Gas flow in pipeing with changing diameter (bottleneck)

[engr2GW]

Hi,

In liquid flow (probably because of incompressibility) when flow in a pipe that goes, say, from 2" to 1" and back to 2". The Q=VA ensures that the flow rate is the same in each segment. Is it fair to say that the flow max is equal to the max capacity flow of the smallest diameter?

If this is true, does it apply to gas?: I have a 150' 2" pipe that changes to 1" for just about 3' and back to 2" for another 100'. At a supply pressure of say, 100 PSIG, does the 1" segment limit max flow? I also noticed that pressure after the 1" segment dropped to about 90PSIG

Thanks for any input, answer, experience, or pointer as to how I can figure.

As much as possible, do it right the first time...

 

[mk3223]

You may check both liquid and gas systems that the flow rate Q is the same for each segment of the system. So, the velocity V is changing at different segment as the pipe cross area A changed. But, as you observed, the pressure of the segment will be dropped along the lines.

 

[LittleInch]

Lets go back to basics here:

In a steady state system the mass flow at all locations will be the same, gas or liquid.
In a liquid system due to it's virtual incompressibility, the volume flow will also be constant
In a gas system the actual volume flow will vary with pressure / density which changes as it goes down the pipe

Is it fair to say that the flow max is equal to the max capacity flow of the smallest diameter? Not really. There is no such thing as "max capacity flow" until you're flowing at sonic velocity of the fluid ( probably several hundred feet per second)

At a supply pressure of say, 100 PSIG, does the 1" segment limit max flow? Again not until you approach the speed of sound in your gas.

At the diamters you quote the frictional losses in your 1" pipe will be in the order for 2^4 to 2^5, or 16 to 25 times what it is in your 2" pipe (d/D)^4 to 5 if all other things stay the same. Now there will be other losses if the change form 2" to 1" is a sharp edge, but in essence your 3 foot bit of 1" pipe is like adding 50 to 60 feet of 2" pipe.

Now if you put the 1" pipe at the start rather than the end it would have a lower impact as the density is greater, but that's fine details.

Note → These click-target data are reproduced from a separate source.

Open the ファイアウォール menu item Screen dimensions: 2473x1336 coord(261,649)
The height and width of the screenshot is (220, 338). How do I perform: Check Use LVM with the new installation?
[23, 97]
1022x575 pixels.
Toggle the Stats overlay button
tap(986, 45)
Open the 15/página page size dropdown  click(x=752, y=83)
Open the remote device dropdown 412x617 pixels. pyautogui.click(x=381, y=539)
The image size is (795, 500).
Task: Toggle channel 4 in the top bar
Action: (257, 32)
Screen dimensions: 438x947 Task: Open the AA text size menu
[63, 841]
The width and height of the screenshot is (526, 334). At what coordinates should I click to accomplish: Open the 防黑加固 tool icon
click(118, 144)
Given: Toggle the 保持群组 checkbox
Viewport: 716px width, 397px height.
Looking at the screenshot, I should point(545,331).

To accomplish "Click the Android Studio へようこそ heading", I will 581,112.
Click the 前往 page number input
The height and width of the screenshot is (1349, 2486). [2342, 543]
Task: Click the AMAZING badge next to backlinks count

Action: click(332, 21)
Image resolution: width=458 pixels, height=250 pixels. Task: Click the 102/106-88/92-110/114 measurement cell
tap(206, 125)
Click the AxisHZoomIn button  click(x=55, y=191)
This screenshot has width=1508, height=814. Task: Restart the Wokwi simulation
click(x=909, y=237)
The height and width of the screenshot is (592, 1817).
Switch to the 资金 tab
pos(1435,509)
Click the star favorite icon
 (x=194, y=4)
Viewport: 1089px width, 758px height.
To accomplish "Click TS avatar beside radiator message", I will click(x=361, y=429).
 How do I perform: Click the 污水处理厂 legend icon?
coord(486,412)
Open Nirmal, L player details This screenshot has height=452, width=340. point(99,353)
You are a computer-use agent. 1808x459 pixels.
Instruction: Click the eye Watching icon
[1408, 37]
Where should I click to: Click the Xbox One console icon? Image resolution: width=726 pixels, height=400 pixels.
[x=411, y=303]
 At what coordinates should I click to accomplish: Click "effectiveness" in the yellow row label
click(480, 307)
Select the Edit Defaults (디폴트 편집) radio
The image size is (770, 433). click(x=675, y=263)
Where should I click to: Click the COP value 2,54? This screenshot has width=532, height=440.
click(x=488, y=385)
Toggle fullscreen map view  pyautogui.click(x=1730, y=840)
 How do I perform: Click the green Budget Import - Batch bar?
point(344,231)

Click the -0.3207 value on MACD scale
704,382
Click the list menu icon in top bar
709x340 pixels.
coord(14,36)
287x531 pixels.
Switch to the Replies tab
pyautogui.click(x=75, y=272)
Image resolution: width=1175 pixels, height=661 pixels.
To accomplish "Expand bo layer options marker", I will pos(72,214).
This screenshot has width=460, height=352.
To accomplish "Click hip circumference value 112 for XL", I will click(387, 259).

So unless your actual velocity of gas through your 1" pipe is becoming critical (near mach1) then you're just adding extra frictional losses.

I don't actually understand what you're trying to "figure" so a bit more data wouldn't go amiss...



Remember - More details = better answers
Also: If you get a response it's polite to respond to it.

 

[georgeverghese]

You'll find all you need to know in Crane TP 410 - Flow of Fluids, or any other college or uni text on the same subject.